マクドナルドは、2014年に過去最低の赤字に陥りました。しかし、その3年後の2017年には、過去最高の黒字を計上しています。どのような手法で、マクドナルドはこの奇跡のV時回復を果たしたのでしょうか。

 

業績不振にあえいだ2014~2015年

マクドナルドが上場以来、史上最低の赤字を出したのは、2014年です。問題は、中華人民共和国・上海市にある鶏肉業者が卸した肉が、消費期限切れを起こしていることから始まりました。その鶏肉業者では素手で肉を取り扱ったり、期限切れの肉をそのまま製造ラインに流したりしていて、その様子がニュースなどで報道されました。それらの行動は工場の上層部より指示されておこなわれていたこと、さらにマクドナルドとその工場は取引関係にあったことで、マクドナルド側の大きな業績不振につながりました。さらに2015年には、マクドナルドで4件の異物混入事件がありました。チキンマックナゲットに青いビニール片、さらにチキンマックゲットに透明のビニール片、サンデーチョコレートにプラスチック片、フライドポテトに人の歯が混入していました。立て続けに問題が起きたことによって、マクドナルドは史上最低の赤字を記録しました。その業績不振は、だれもが知るような大企業でありながら、存続の危機もささやかれるほど厳しいものでした。

 

V字回復を果たしたマクドナルド

大きな赤字を出してから2年後、マクドナルドの店内では、あふれんばかりの大行列が見られるようになりました。一体どのようにしてマクドナルドはV字回復を果たしたのでしょうか。

 

今までを覆す新レギュラーメニュー

マクドナルドには、再起をかけた新メニューがありました。
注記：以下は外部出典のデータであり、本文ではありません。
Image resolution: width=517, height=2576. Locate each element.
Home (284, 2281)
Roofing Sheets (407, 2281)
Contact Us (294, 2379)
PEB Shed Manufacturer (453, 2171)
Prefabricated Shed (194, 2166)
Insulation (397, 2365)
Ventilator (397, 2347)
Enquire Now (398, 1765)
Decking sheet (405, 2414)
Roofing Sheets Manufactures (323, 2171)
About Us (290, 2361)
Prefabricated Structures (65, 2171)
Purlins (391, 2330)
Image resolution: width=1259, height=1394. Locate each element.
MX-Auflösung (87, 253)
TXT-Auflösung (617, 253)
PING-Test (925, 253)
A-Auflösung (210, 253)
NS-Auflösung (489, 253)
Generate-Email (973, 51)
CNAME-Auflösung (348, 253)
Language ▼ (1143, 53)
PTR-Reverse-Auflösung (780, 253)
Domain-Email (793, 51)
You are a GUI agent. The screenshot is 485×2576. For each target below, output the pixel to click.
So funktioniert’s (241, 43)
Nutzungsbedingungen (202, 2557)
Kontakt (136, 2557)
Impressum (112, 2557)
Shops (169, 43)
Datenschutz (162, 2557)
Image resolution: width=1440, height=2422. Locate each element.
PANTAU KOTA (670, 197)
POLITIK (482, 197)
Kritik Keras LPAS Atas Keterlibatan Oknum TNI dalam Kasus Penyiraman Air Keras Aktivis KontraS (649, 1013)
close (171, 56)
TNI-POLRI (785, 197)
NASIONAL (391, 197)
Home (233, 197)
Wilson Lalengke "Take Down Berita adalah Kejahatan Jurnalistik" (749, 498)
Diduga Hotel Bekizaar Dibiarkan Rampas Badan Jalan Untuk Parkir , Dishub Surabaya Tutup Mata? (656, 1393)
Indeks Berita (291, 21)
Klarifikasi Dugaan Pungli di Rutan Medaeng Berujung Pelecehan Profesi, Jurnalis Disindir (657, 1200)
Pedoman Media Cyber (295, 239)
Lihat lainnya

それが“日本人が本当においしいと思えるハンバーガー”というコンセプトで作りだされた「グランシリーズ」です。新鮮な野菜と厚切りベーコン、そしてふかふかもちもちのバンズが魅力で、安さを追求する過去のマクドナルドのスタイルとは一変したリッチなハンバーガーです。この「グランシリーズ」は、5日間で300万食を販売しました。また、窮地に立たされているからこそ思い切ったメニューを考案し、逆転を狙いました。意外性のある「マックチョコポテト」や、100円を追加することでパティが2倍になるお得メニューの「夜マック」などを展開しました。

 

 

ツールを取り入れておいしさを伝える

“テレビCMだけでは、新しいおいしさを伝えきれない”マクドナルドの主要となる客層は、デジタル世代の若者たちです。マクドナルドは、発信力があり多くのトレンドを生み出す力のあるTwitterに狙いを定めます。Twitterでキャンペーンを毎週実施し、高速で消費者たちが拡散させるサイクルを生み出しました。キャンペーンの回数だけ見れば 2015年と2016年ではほぼ同数です。しかし、2015年に月ごとに打ち出していたキャンペーンを、2016年ではできるだけ週一回のペースで打ち出すようにしました。そうすることで、話題性が継続しくみを作りだしました。

 

家族目線を徹底

鶏肉の消費期限切れ問題で完全に客離れしてしまったマクドナルドは、今一度原点に立ち返り、家族での目線を徹底して追求しました。ハンバーガーなど、商品のパッケージを一新し、家族や友人に思わず伝えたくなるようなデザインを目指しました。また、ポケットモンスターやトミカ、リラックマといった、子供向けのハッピーセットの販売を充実させることで、家族連れを取り込みました。

 

まとめ

飲食店業界では、一度評価が下がると、なかなかそこからはい上がるのは難しいのが現状です。しかしマクドナルドは真摯にその現状を受け入れ、再起を図りました。今までの常識を覆すような新メニューを考案したり、積極的に新しいツールを取り入れたり、原点に立ち返って家族目線を徹底したりと、さまざまな努力をすることで、再び返り咲きました。